Each line of the listing that contains "coordinates" should be found and copied.

◆ **Provided entries**
►
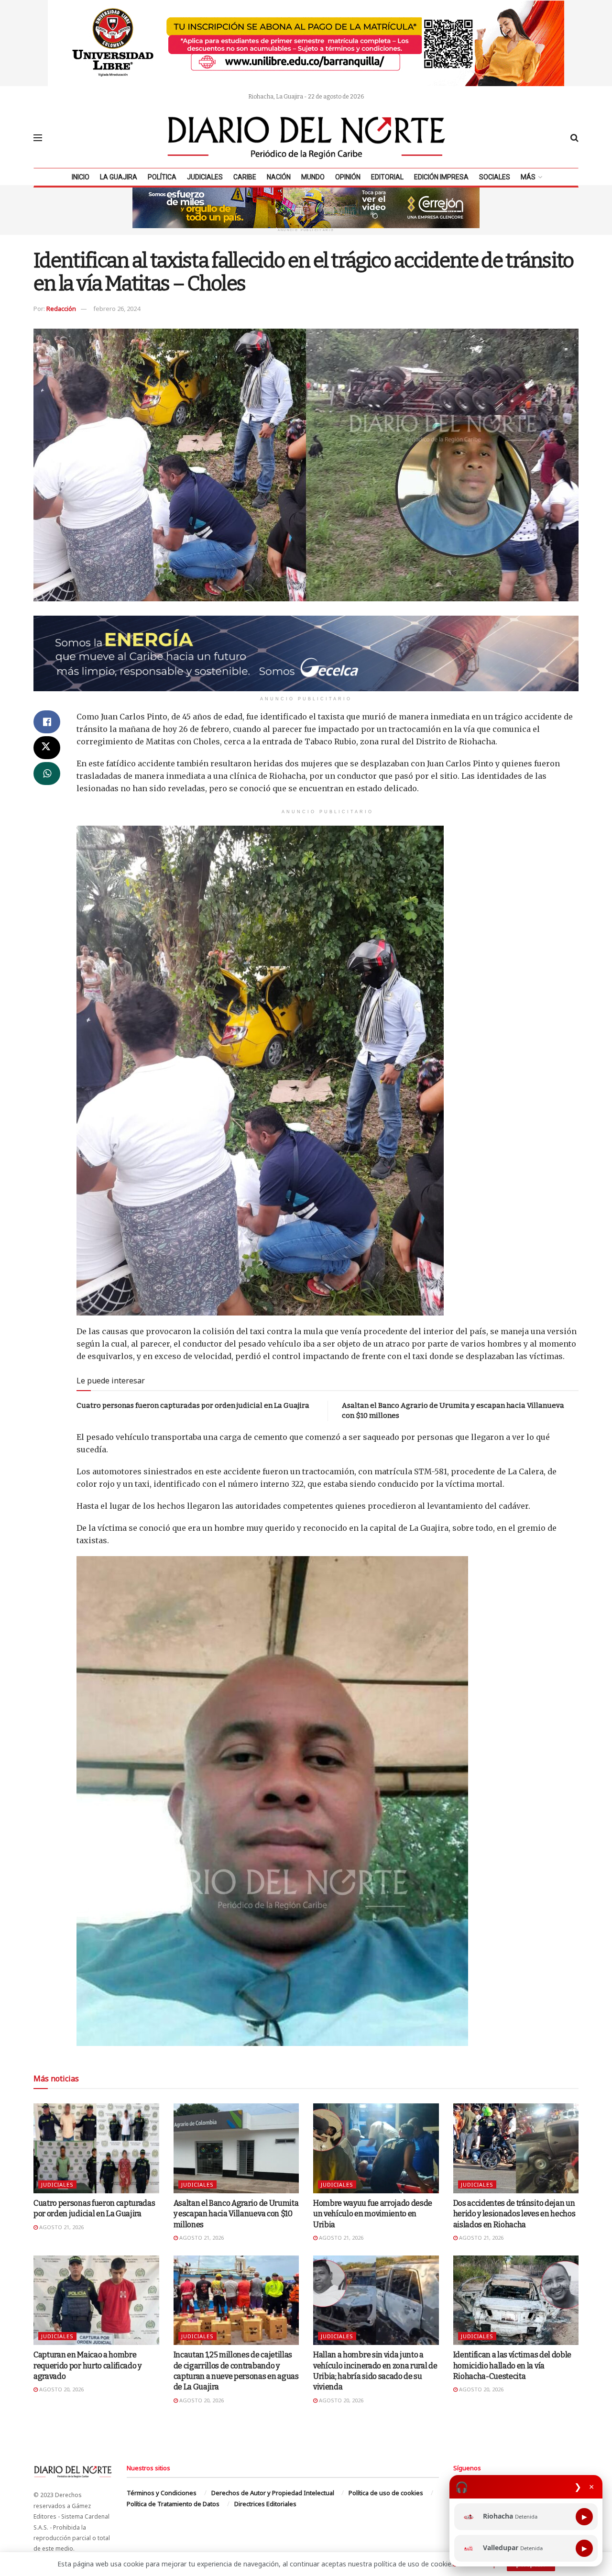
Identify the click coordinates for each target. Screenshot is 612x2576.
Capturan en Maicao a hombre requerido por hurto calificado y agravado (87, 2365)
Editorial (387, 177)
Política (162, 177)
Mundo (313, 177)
◄
►
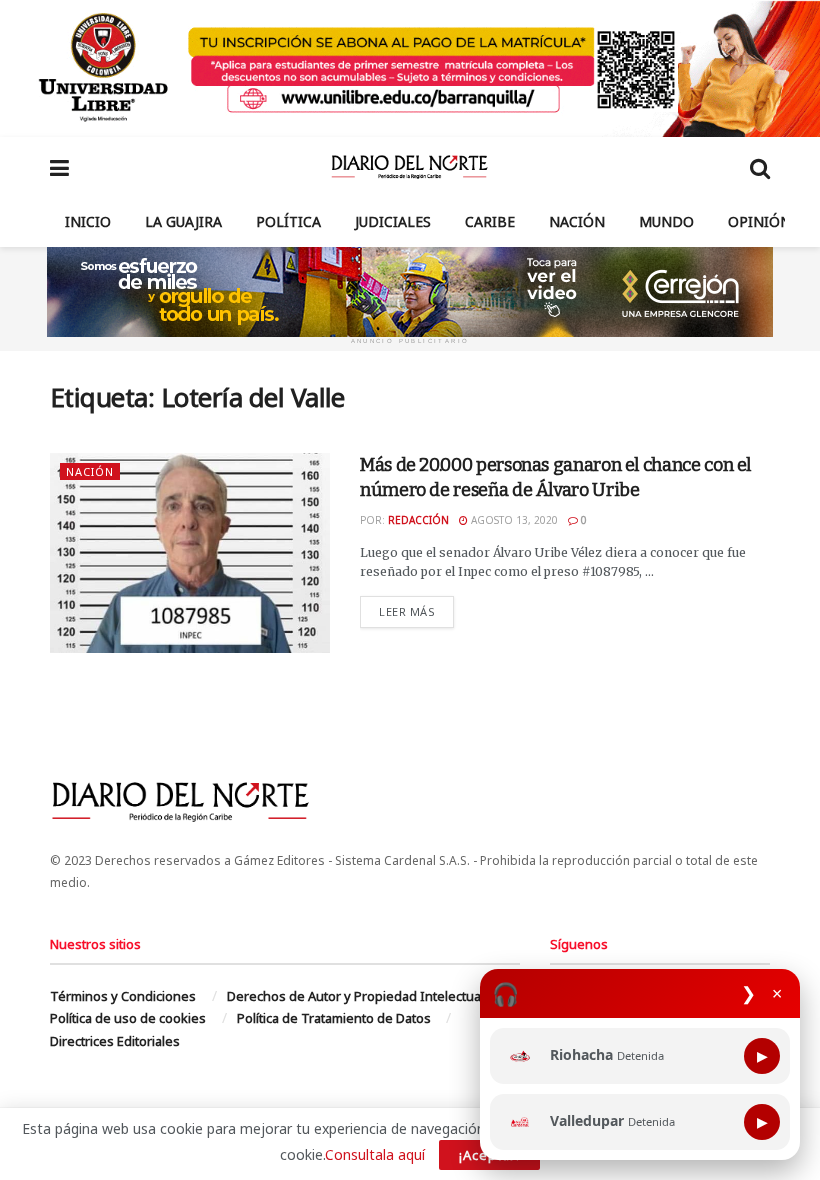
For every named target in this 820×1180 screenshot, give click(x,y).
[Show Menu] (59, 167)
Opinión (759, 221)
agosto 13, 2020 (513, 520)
◄
►
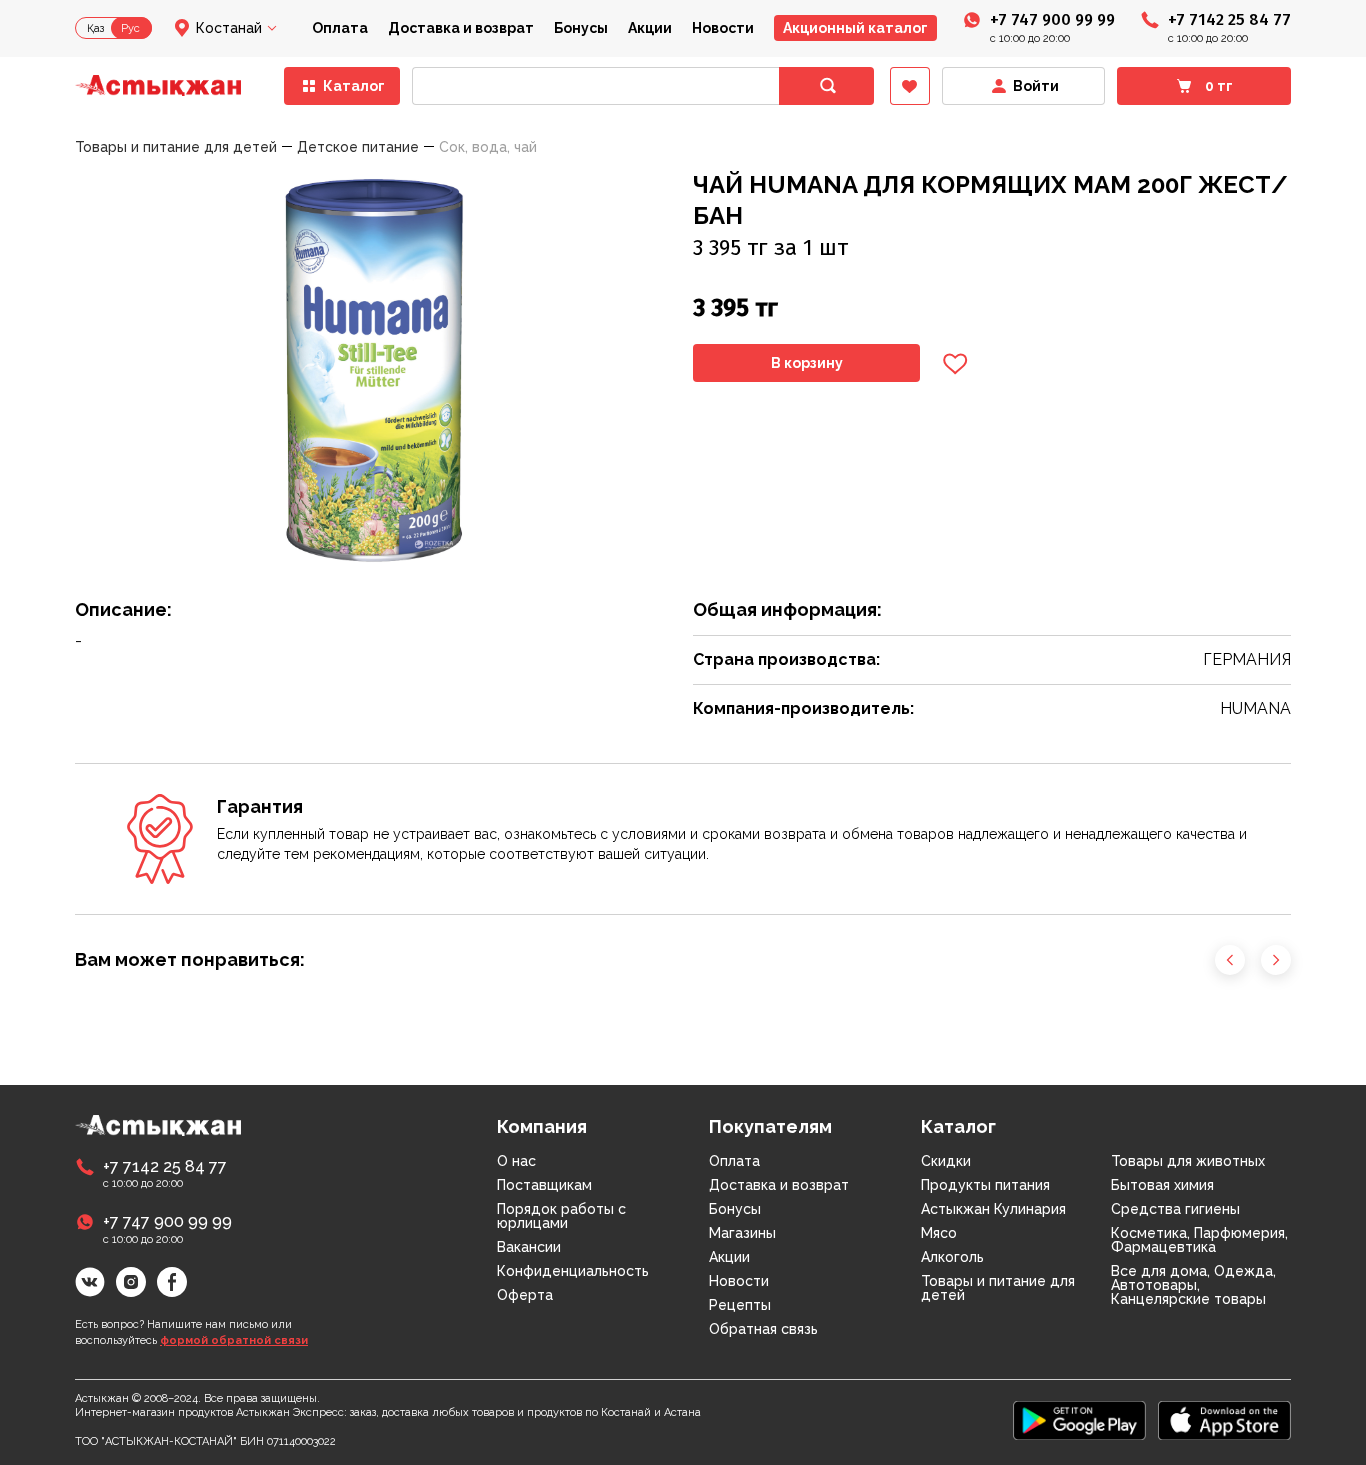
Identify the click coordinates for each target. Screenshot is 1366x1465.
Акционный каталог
◄
◆ **Solution**
Identify the click coordinates for each target. Screenshot is 612x2576.
Identify the click coordinates for each target. Screenshot is 1366x1465.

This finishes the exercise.